Carax orquesta algunas secuencias inolvidables: aquel personaje espantoso del film Tokio reaparece. Ese engendro genético sin habla sale de las alcantarillas y arremete contra todo lo que se encuentra. Pasará arriba de un ciego, correrá por las calles y llegará a una sección de fotos en un cementerio (en una lápida se lee “visite mi website” con la dirección incluida) en donde una modelo está posando. Antes de raptarla se comerá un par de flores y los dedos de una mano, hasta irse con la bellísima Eva Mendes y refugiarse en una cueva.
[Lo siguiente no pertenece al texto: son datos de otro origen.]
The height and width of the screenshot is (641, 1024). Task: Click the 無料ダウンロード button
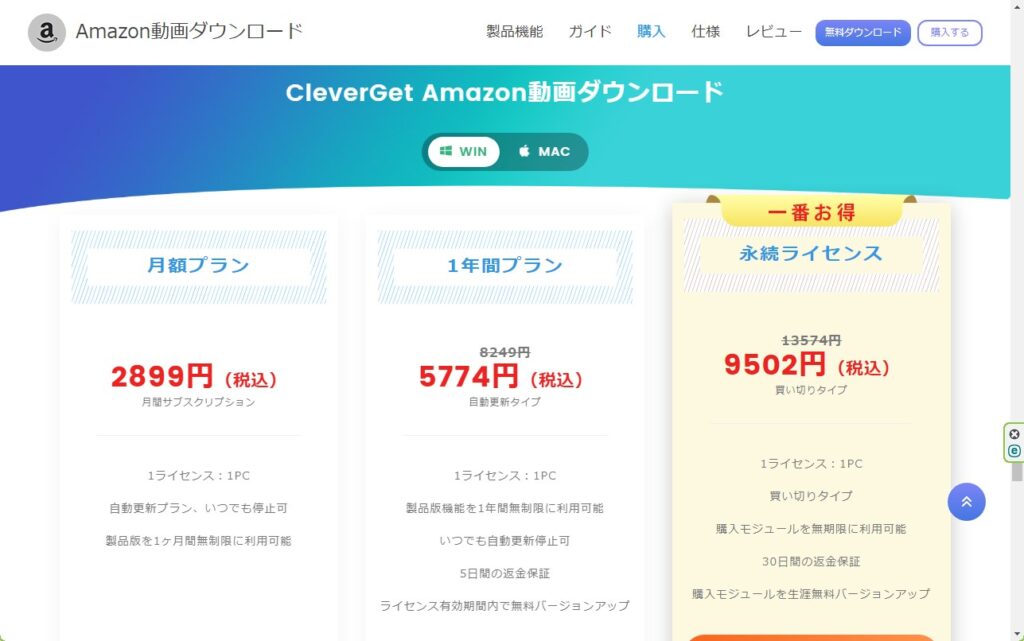coord(862,33)
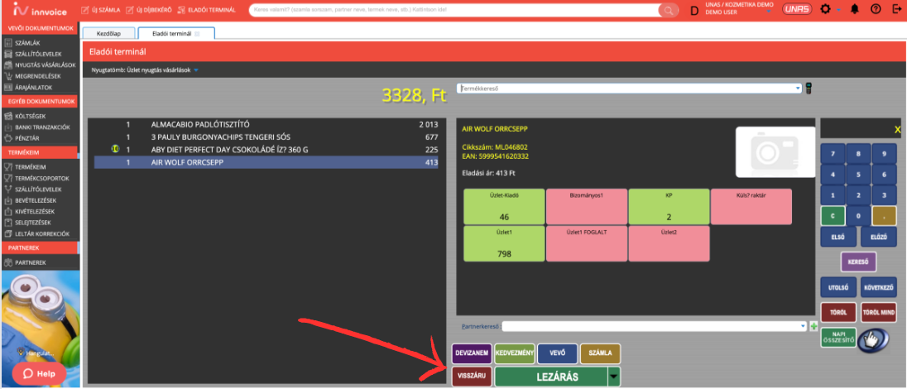Select the green Üzlet1 stock tile
The height and width of the screenshot is (390, 908).
[504, 243]
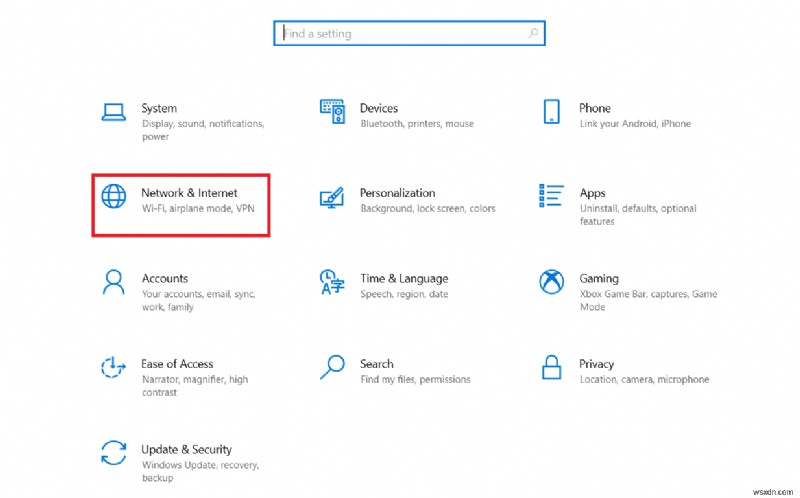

Allí la criatura verde se desnudará y tendrá un erección sobresaliente, mientras disfrazará a su “víctima” de una mujer musulmana. El cierre de la secuencia parece una iconografía religiosa. Él apoyará su cabeza en el regazo de la mujer. En un plano medio el registro devendrá pintura. Este episodio corresponde al cine de terror. También en el inicio Oscar se convertirá en un bailarín luminoso que danza en una cuarto oscuro; vemos sus movimientos extraordinarios como unos puntos de luces difuminado gracias a un traje especial y espacial. En algún instante se incorporará una bailarina. Aquí estamos frente a ese género impreciso ultramoderno en el que el cine deviene en videojuego, pero el ballet futurista de Carax supera con creces la estética característica de esas propuestas. El último plano del film es una larga conversación entre automóviles, como si se tratara de Cars pero en versión no animada y para adultos.
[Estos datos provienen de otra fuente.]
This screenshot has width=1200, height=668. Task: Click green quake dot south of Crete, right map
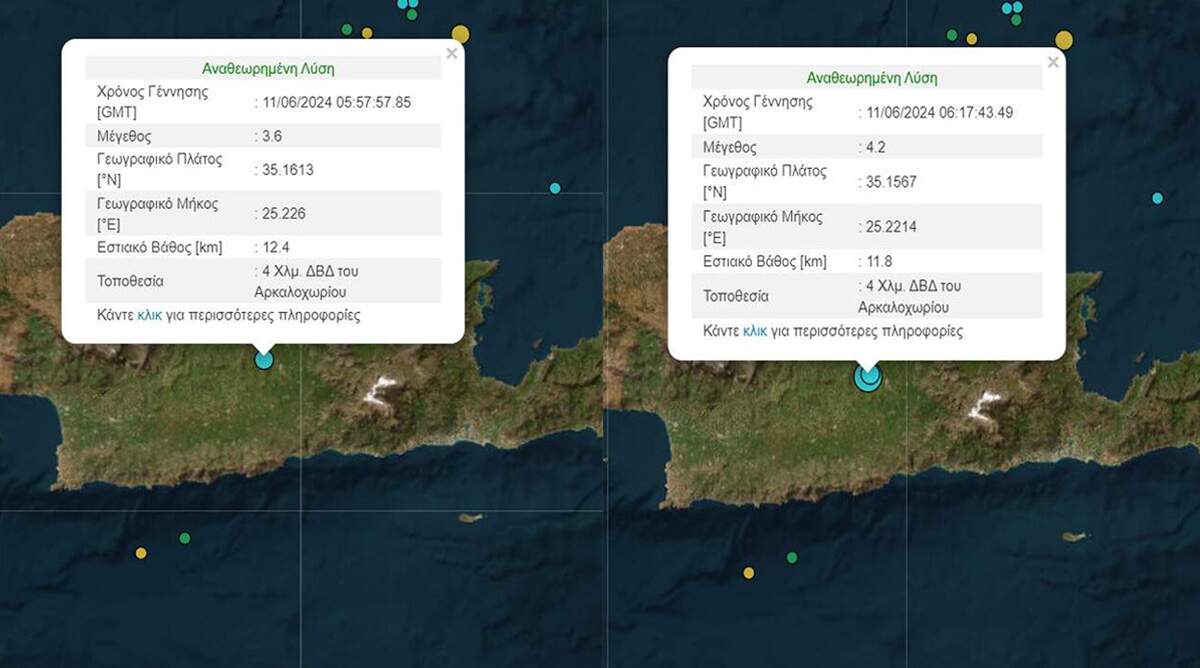pos(792,557)
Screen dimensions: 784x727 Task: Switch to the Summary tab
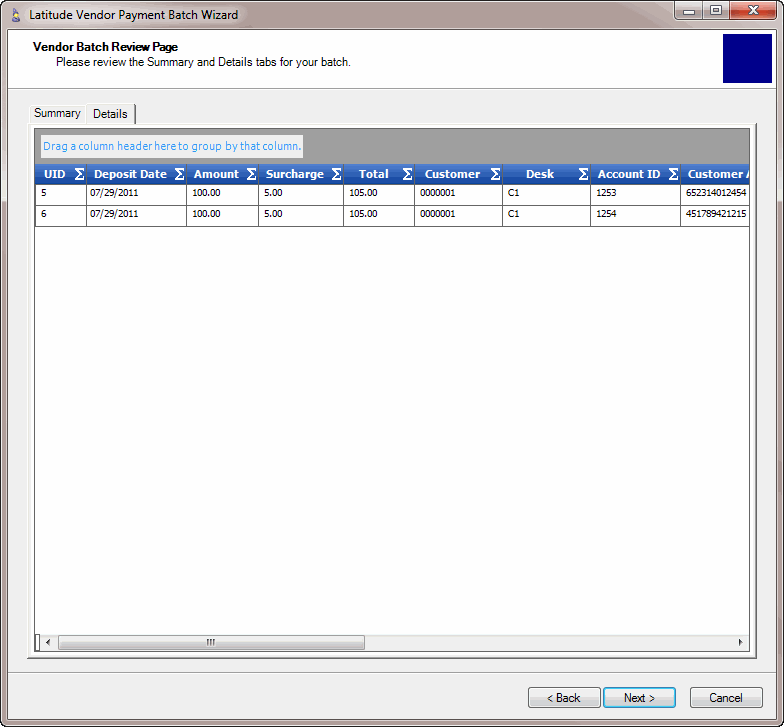57,113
Al empezar los créditos finales se ve una foto de la bellísima actriz recientemente fallecida, Yekaterina Golubeva. Es mucho más que una dedicatoria, como lo sugiere el último episodio, un musical en el que una azafata salta desde la terraza de un edificio.
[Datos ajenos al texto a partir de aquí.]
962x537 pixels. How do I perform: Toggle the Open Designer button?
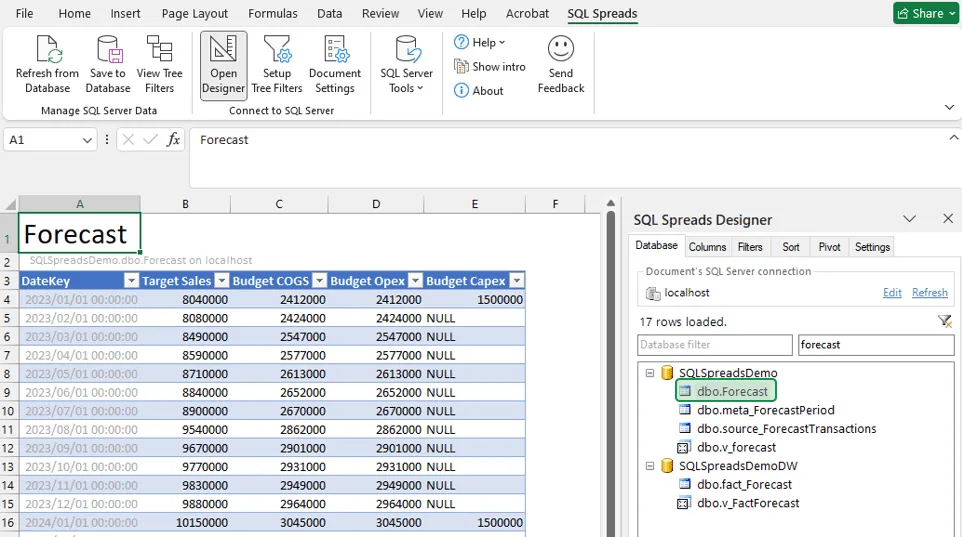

Extraña coincidencia: dos películas geniales transcurren en limusina. Sucede que es ese artefacto de movilidad un símbolo duplo de nuestro tiempo. ¿Quién no puede ver en el tamaño de los autos y en su textura metálica la continuación mecánica e industrial de la virilidad de los machos alfa del capital? El automóvil es un suplemento fálico del hombre poderoso de nuestro tiempo, su autonomía desnuda. Allí los ricos se muestran y las estrellas de cine se desplazan. La limusina es el espectáculo sobre ruedas, la obscenidad exhibicionista de la riqueza en la esfera pública.